PROBLEM DETAILS: Copy exactly. Include the line containing "This screenshot has", every line after it, and the last line below, but no pictures.

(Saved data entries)
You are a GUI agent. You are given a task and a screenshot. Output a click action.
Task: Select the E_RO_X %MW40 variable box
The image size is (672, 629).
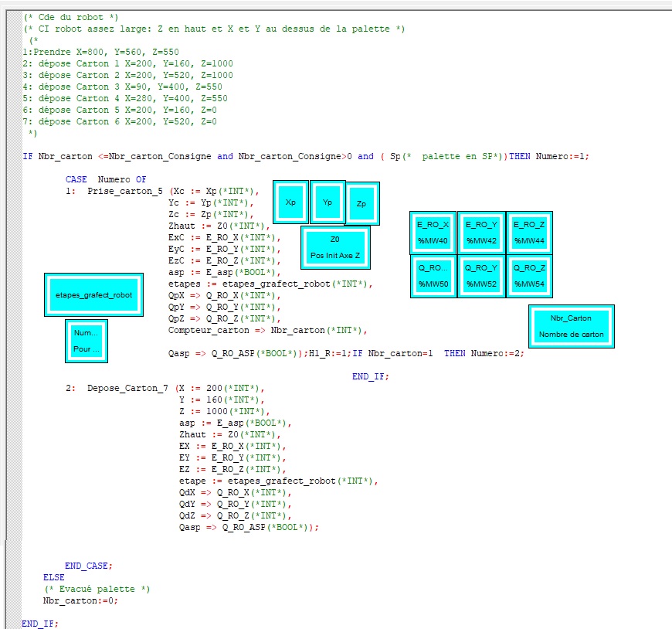coord(433,233)
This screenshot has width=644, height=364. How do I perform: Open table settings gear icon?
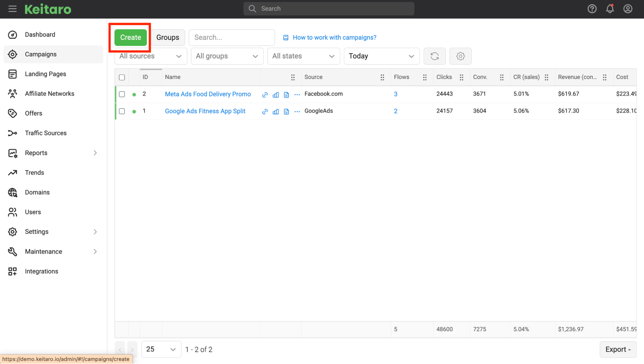(460, 56)
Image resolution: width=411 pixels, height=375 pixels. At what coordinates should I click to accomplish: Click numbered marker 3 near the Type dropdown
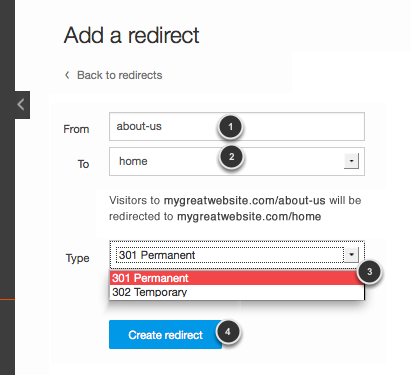[369, 272]
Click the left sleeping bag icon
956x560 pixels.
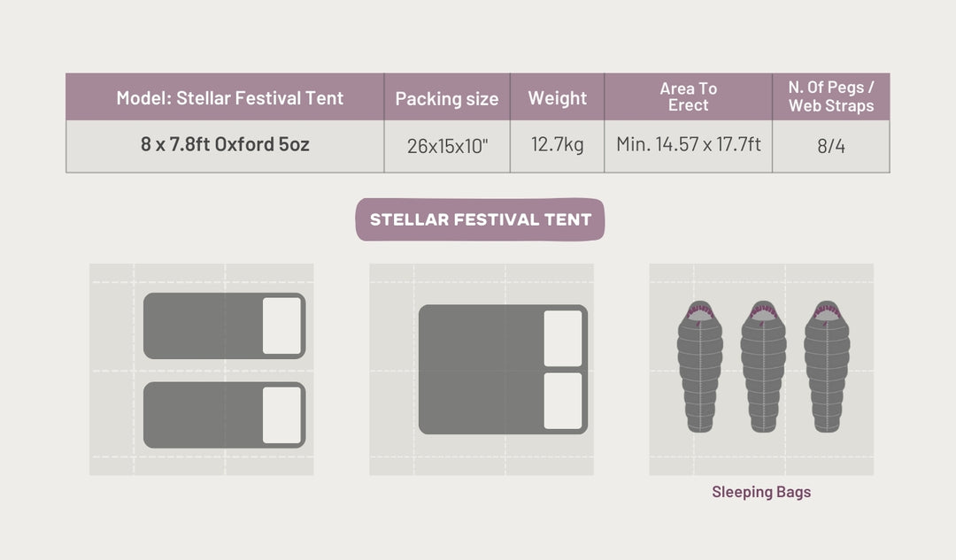[x=700, y=365]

EXERCISE OUTPUT:
This screenshot has width=644, height=364. How do I perform: Open table settings gear icon?
(460, 56)
Image resolution: width=411 pixels, height=375 pixels. At what coordinates should I click to accomplish: Click numbered marker 3 near the Type dropdown
[369, 272]
Click the left sleeping bag icon
956x560 pixels.
[x=700, y=365]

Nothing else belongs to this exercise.